▶ Исходный текст
Откуда у россиянцев такая ненависть к национальности? Национальность разрушает модель управляемого общества, она вносит элемент непредсказуемости - так же, как сама индивидуальность человека. Россиянцы признают уникальность личности только до тех пор, пока человек держится в рамках управляемого ими общества. Иными словами, они признают право на свободу духа человека до определенных пределов. Отклонения от их требований расцениваются как экстремизм; россиянцы не доверяют человеку, хотят его ограничить и, в успешном случае, лишить свободы мысли, религии и поступков.

▶ Задания
a: Перепишите из текста о национальности фрагмент от слов «Откуда у россиянцев» до слов «религии и поступков.» включительно.
b: Сократите абзац текста о национальности, начинающийся словами «Откуда у россиянцев такая ненависть», до списка его основных положений.
c: Продолжите текст о ненависти россиянцев к национальности, начиная сразу после его последнего предложения.
Данные ниже к тексту не относятся и представляют собой отдельный материал.

▶ Записанные данные
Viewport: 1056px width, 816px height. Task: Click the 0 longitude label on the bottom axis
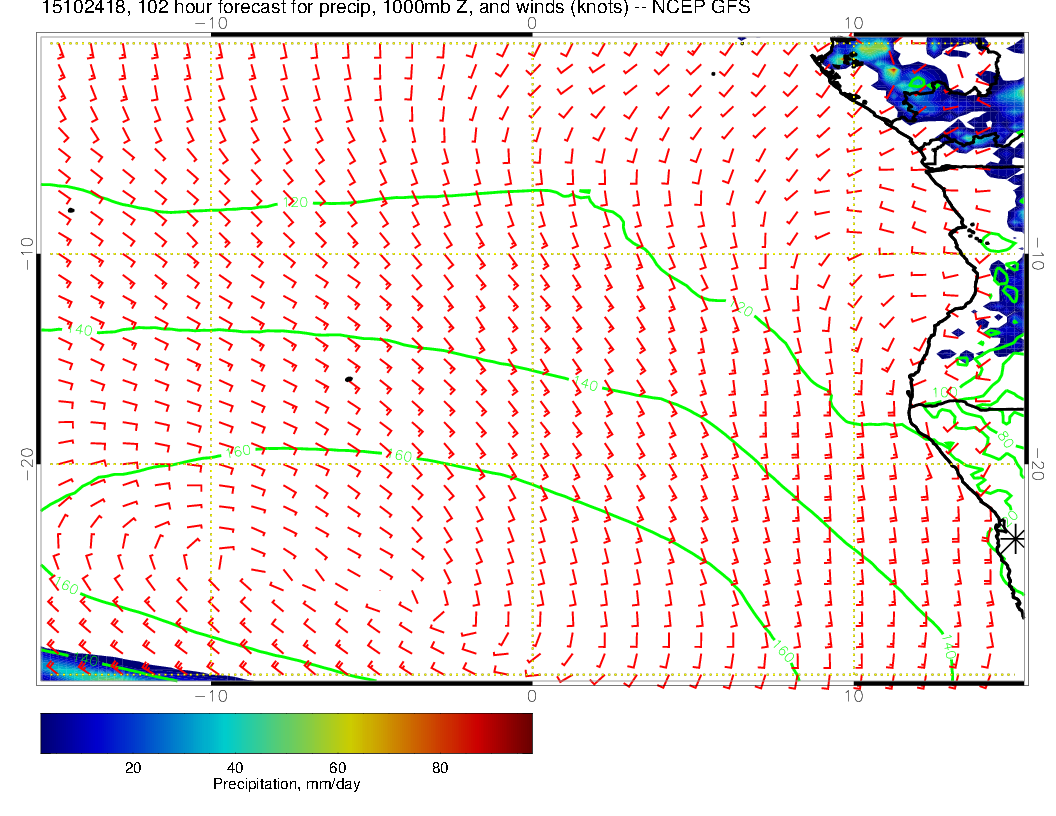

▶ Решённые задания
a:
Откуда у россиянцев такая ненависть к национальности? Национальность разрушает модель управляемого общества, она вносит элемент непредсказуемости - так же, как сама индивидуальность человека. Россиянцы признают уникальность личности только до тех пор, пока человек держится в рамках управляемого ими общества. Иными словами, они признают право на свободу духа человека до определенных пределов. Отклонения от их требований расцениваются как экстремизм; россиянцы не доверяют человеку, хотят его ограничить и, в успешном случае, лишить свободы мысли, религии и поступков.

b:
- Национальность, как и индивидуальность человека, вносит элемент непредсказуемости и разрушает модель управляемого общества.
- Россиянцы признают уникальность личности и свободу духа лишь до тех пор, пока человек держится в рамках управляемого ими общества.
- Отклонения от их требований расцениваются как экстремизм.
- Россиянцы не доверяют человеку и хотят его ограничить, а в успешном случае лишить свободы мысли, религии и поступков.

c:
Национальность - вещь алогичная, как любая индивидуальность. Людям, которые не верят в Бога, а верят исключительно в материальное, в логически обусловленные законы, - таким людям национальность кажется злом. Почему? - потому что она против материалистической логики. Человек верующий тоже признает, что национальность алогична, но считает ее проявлением Божьей воли. Он, может быть, характеризует национальность теми же словами, что неверующий, но для него она не является ни злом, ни недостатком. И несмотря на похожие оценки национальности, подход у них - разный. Верующий скажет: русский - ленив, но способен на творчество духа, и это - Божья воля, а ненавистники русской национальности, русофобы, говорят: русский ленив, поэтому его нужно отправить в лагерь - только там он начнет работать.
В романе "Кысь", построенном как будто на русской фольклорной основе, на краткое время появляется и исчезает национальное русское лицо, превращаясь в абстрактно-россиянское. В "Кыси" нет людей, а есть типы, и они написаны по-марксистки. Вот бедняк, вот богач, вот палач - как учит классовая теория. В книге отрицается марксизм, но книга написана в рамках марксизма.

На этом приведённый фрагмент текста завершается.